Is it a Good Idea To Track Time of Salaried Employees

Tracking time for your hourly employees is a foregone conclusion for most business owners (or should be). If you are paying a worker by the hour, that worker ought to be accountable and paid accurately for the hours that he or she is logging. How Can It Be Done? The easiest way is the time tracking software. Keep in mind that communication is critical and can circumvent resistance to change. Luckily, the benefits are compelling for workers and employers alike.

Here are the main Benefits of Tracking Time for Salaried Employees list.

Added Accountability for Higher-Cost Employees

While not always true, salaried employees often make more money per hour than their hourly counterparts–which is all the more reason to have insight into where those dollars are going. If your managing editor, salaried at $60,000 per year, is always taking hour-long lunch breaks while keeping a 40-hour a week schedule, that translates to $28.85 slipping out the door on a daily basis, or $6,924 lost annually.

And that’s just 1 employee.

Adding an extra measure of accountability through a time tracking system–particularly when that system is paired with GPS monitoring–is typically sufficient to dissuade most employees from fudging on their hours or spending business hours engaging in personal activities. When your off-site boss can easily glance at the record of your hours and see that you spent an hour at Chipotle five times that week, it’s a lot harder to mentally justify the excursion.

Planning for Change

Many small business owners found themselves in a panic in 2015 when proposed changes to federal overtime regulations were announced that would raise the threshold for exempt workers from $23,600 to somewhere north of $50,000–a massive leap. Without an accurate idea of how many hours workers who fell in the sweet spot between $23,660 and $50,000 were really logging each week, the panic was clear.

At time-and-a-half, overtime is among the heftiest bottom-line business expenses, and effectively doubling the pool of employees that would qualify for overtime could be disastrous.

By monitoring salaried employees’ time, companies aren’t left in the dark when it comes to knowing who typically works over 40 hours per week (and whether that’s 42 hours or 70) and what actions will need to be taken to prevent a enormous increase in costs, whether that’s hiring a lower-level place to relieve some of the more rote tasks those higher-paid positions have on their plates, to adding a new app to automate processes or outsourcing some tasks.
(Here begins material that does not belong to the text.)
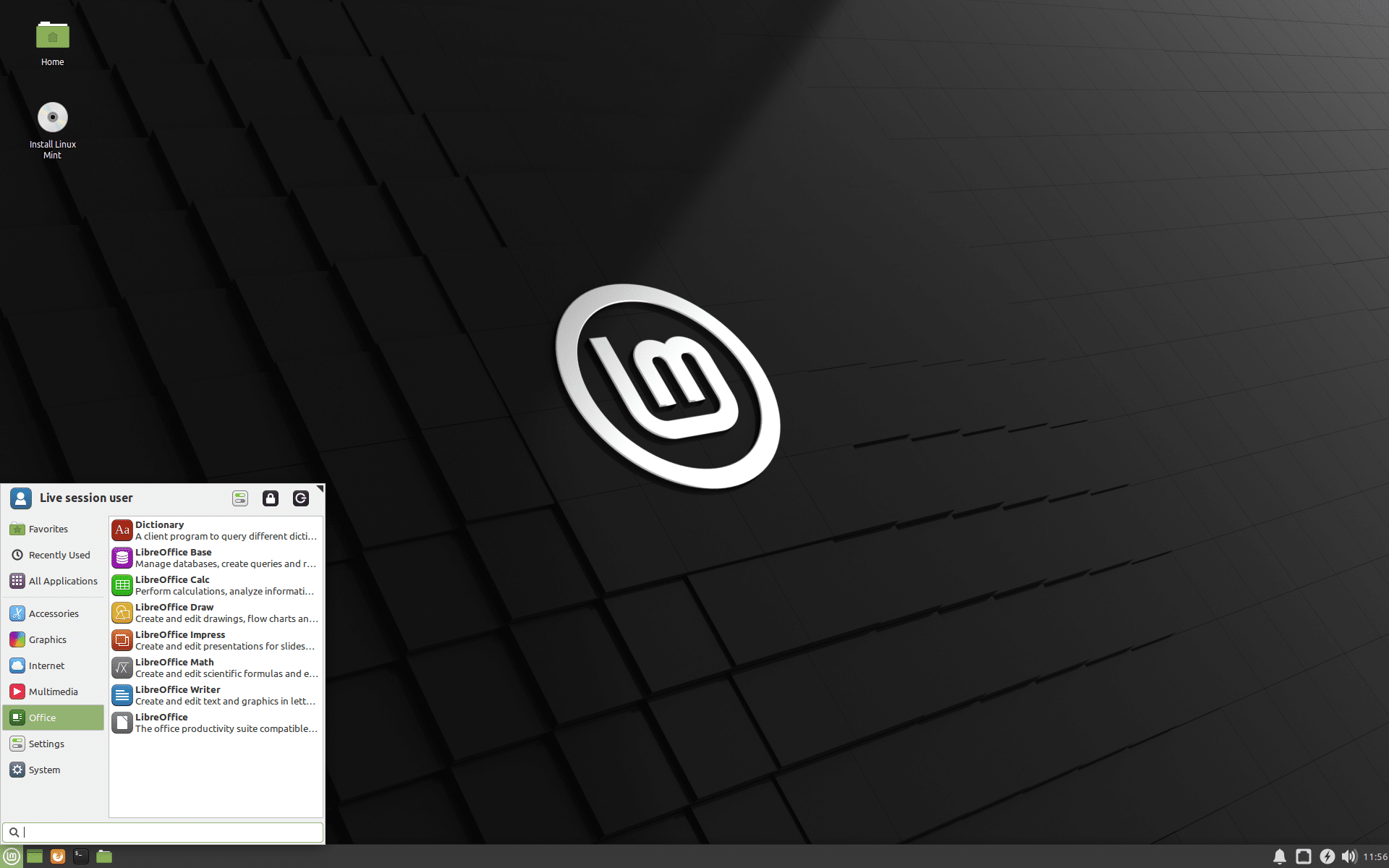Open LibreOffice Draw application
Viewport: 1389px width, 868px height.
(214, 612)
Accurate Insight and Resource Allocation

Have you got an accurate picture of that projects or clients are getting the lion’s share of your employees’ hours? Not likely, unless you are monitoring in real time to determine where you’re getting bogged down, where you are getting the most bang for your buck, and where you might need to allocate more resources. Employee feedback and managerial feedback is one piece of this pie, but it’s notoriously difficult to get a precise picture of where hours are really going based on this feedback independently. As an example, a task that an employee quotes took him or her “15 minutes” may not include the 2-hour-long brainstorm that involved 10 additional employees, the development work that went into creating the final result on the site, or the time the employee spent answering emails associated with the project.

New Inroads to Flexibility

Does an employee need a day off in the end of the week after pulling four all-nighters? The evidence is now in the pudding, for employer and employee alike. Allowing for flexible programs, work from home situations or rewards in terms of well-deserved time off or an additional day of holiday are now completely justifiable. Employers know all too well what it is like to hear how tired employees are at the end of a work week–but it is often impossible to tell whether that’s due to a normal workweek and external variables, or a truly Sisyphean push to complete a project or job. With a time tracking system, it’s far easier to accommodate requests for flexibility and perks such as well-deserved time off.

While salaried employees may initially bristle at the notion of being asked to track their time–or view the movement as a “big brother” initiative, the benefits to employee and employer alike in terms of additional flexibility, reliability, and accountability typically outweigh this initial annoyance and help keep you and your employees (salaried and hourly alike) on exactly the exact same page.